Brief: Work through the entries below line by line and give the number of lines with the string "Task", nothing else.

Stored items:
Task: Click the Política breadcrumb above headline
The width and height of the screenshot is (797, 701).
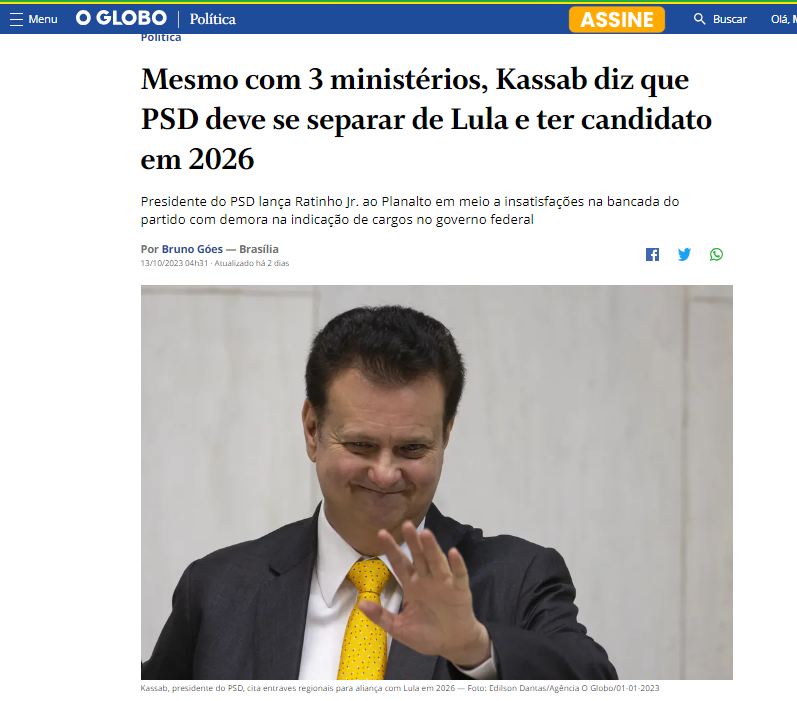Action: (x=161, y=38)
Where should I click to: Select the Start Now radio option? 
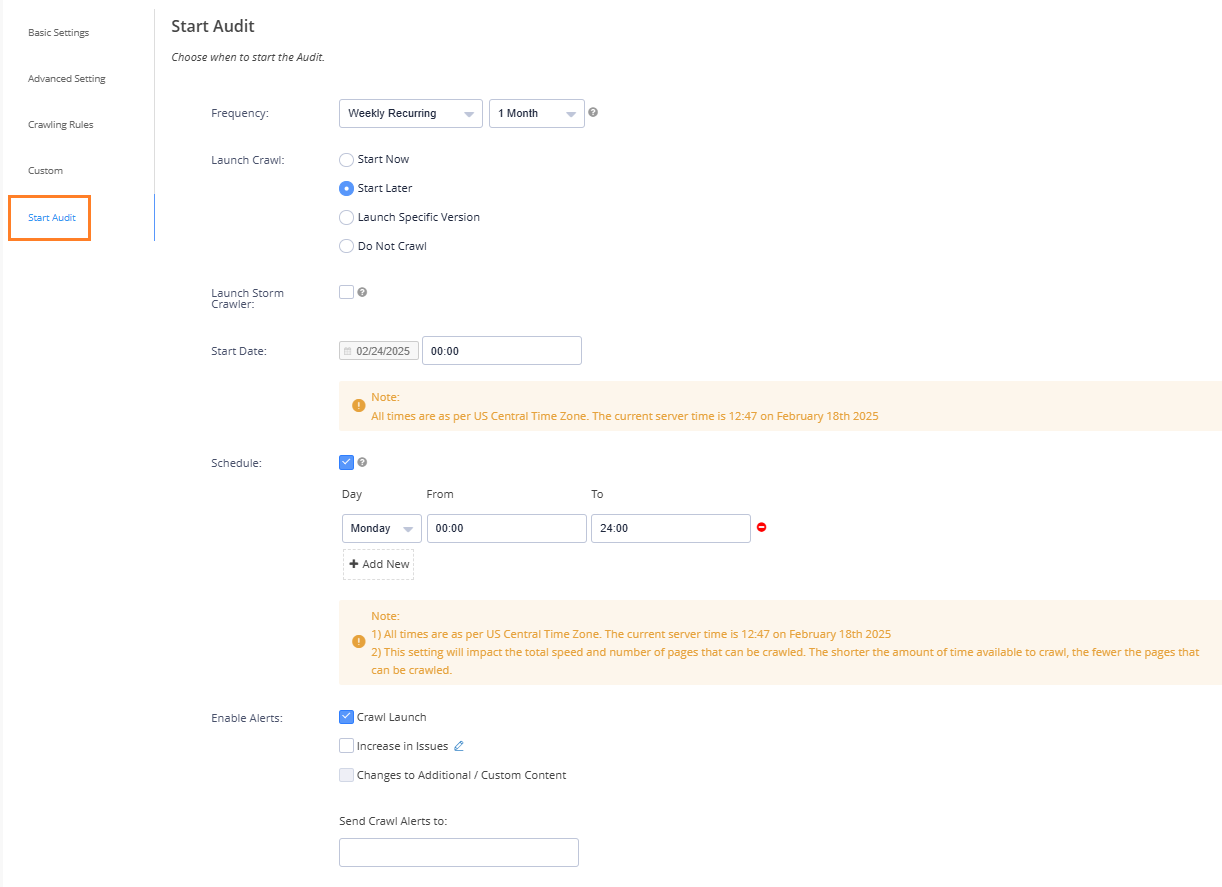(x=347, y=159)
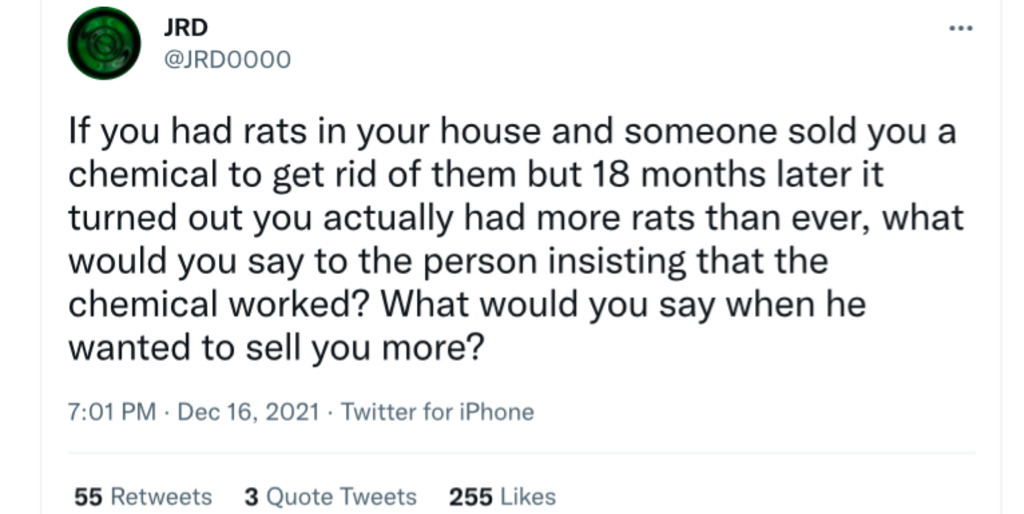Click the 7:01 PM timestamp
Viewport: 1024px width, 514px height.
(112, 412)
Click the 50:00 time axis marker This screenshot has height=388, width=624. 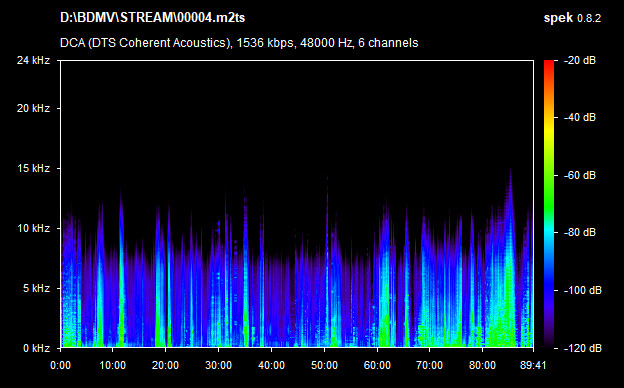click(324, 365)
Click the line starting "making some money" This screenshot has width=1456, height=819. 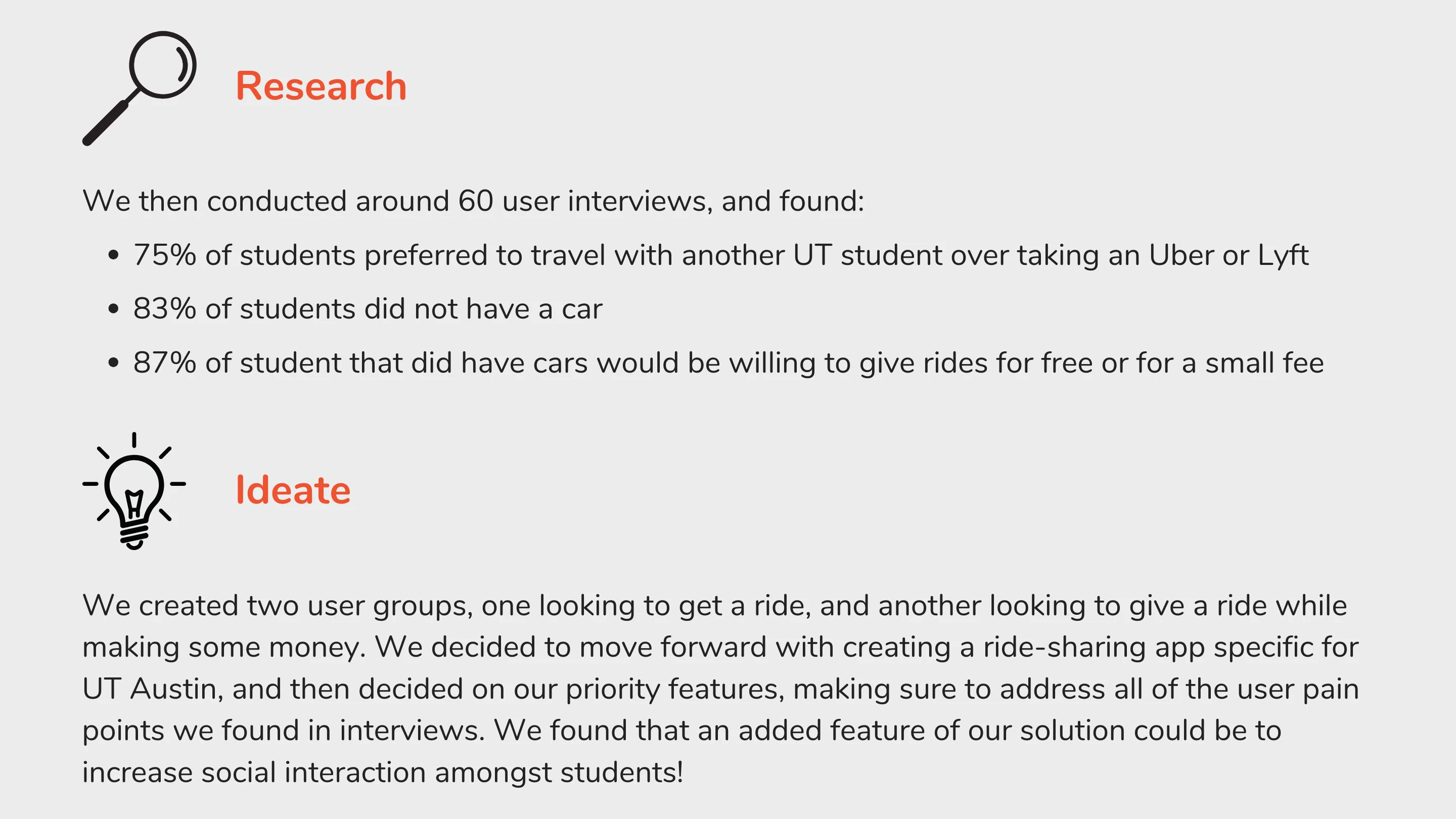(x=720, y=647)
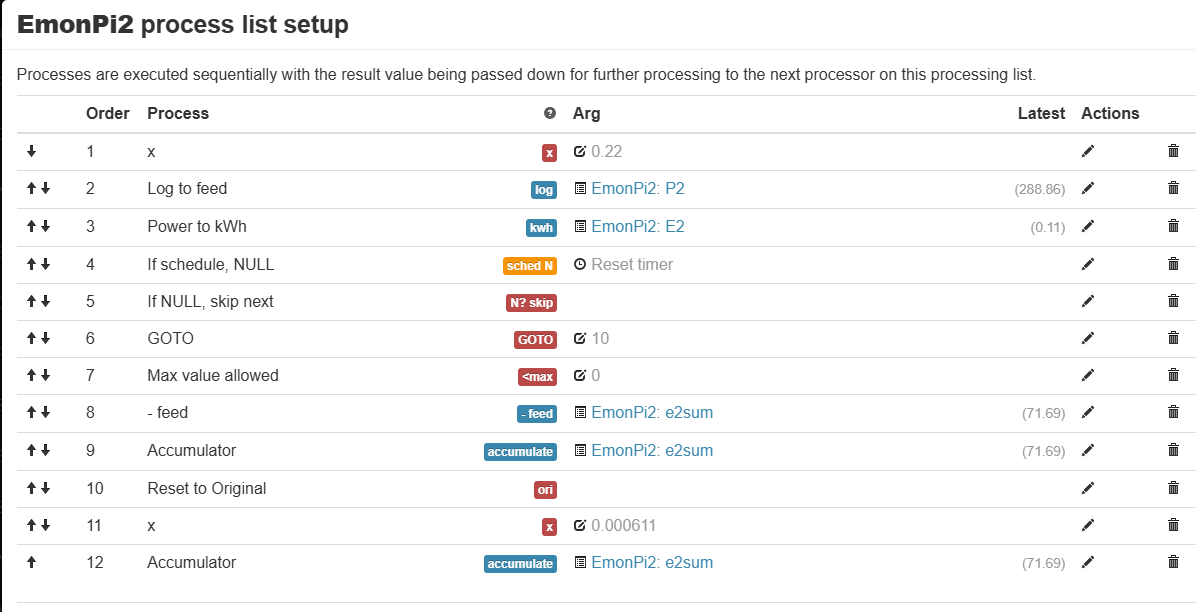Edit the - feed process row
Viewport: 1196px width, 612px height.
(x=1088, y=412)
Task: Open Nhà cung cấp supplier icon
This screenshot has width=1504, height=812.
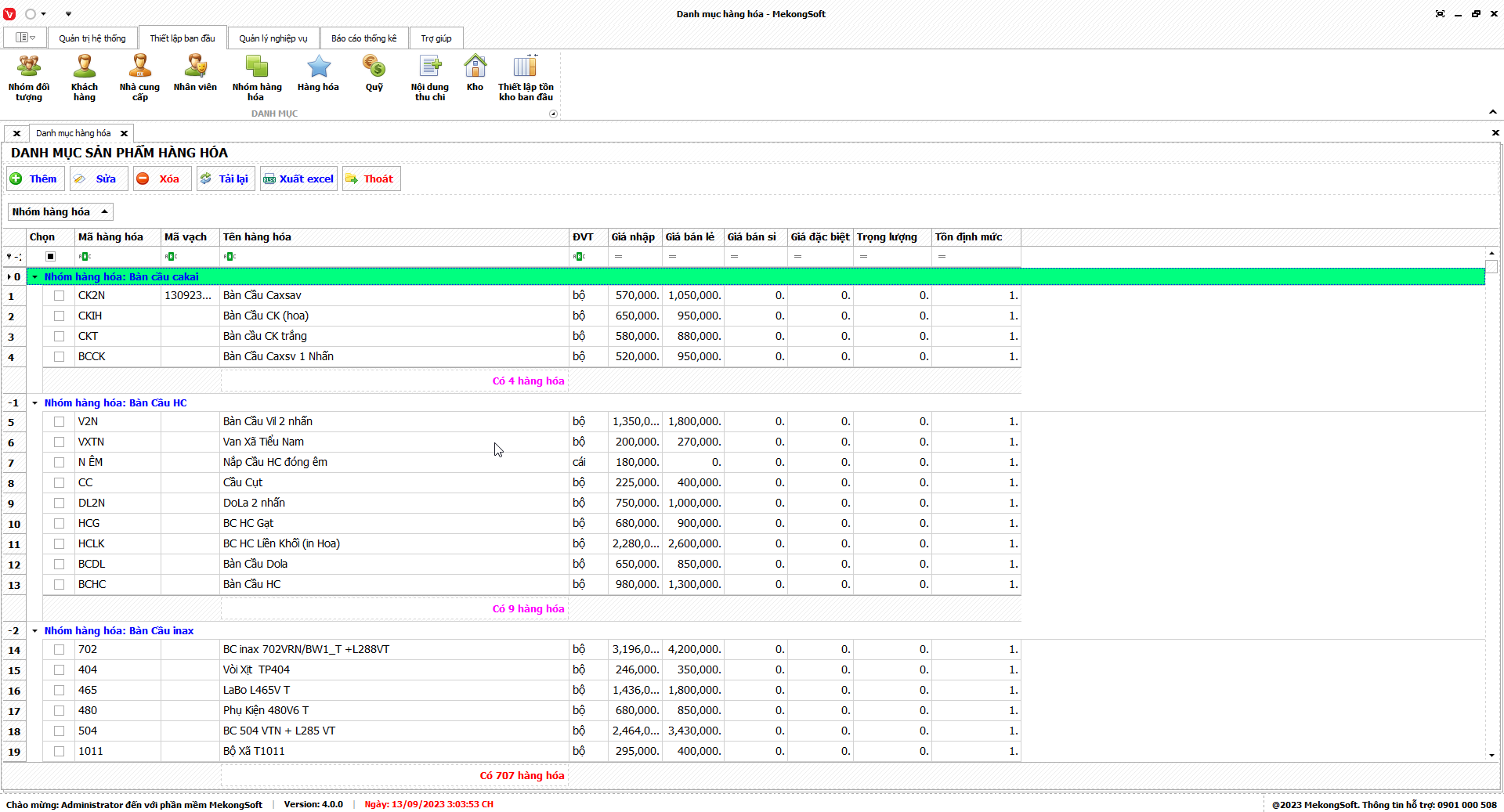Action: 139,78
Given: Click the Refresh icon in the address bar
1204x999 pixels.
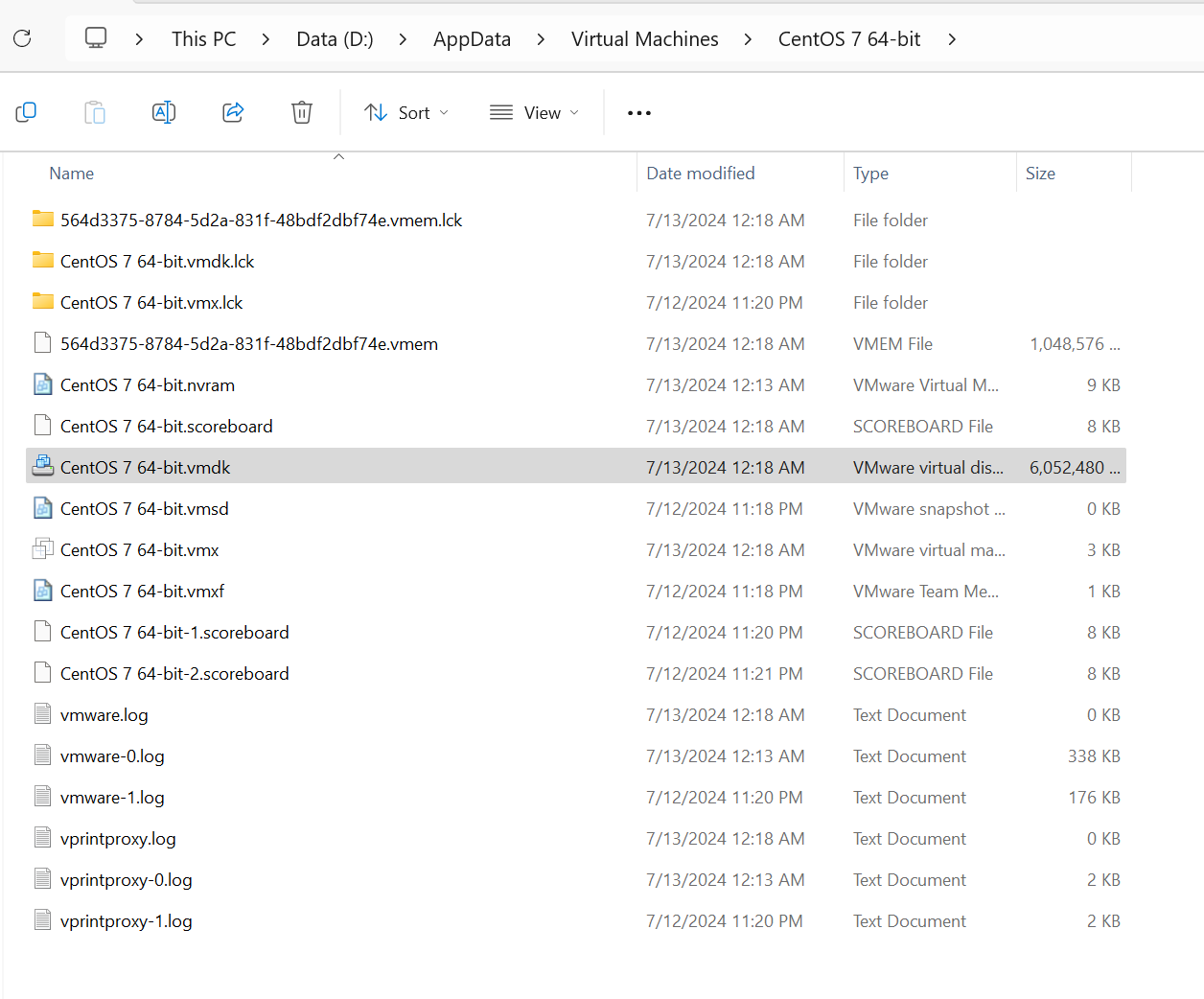Looking at the screenshot, I should tap(22, 38).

Final answer: 2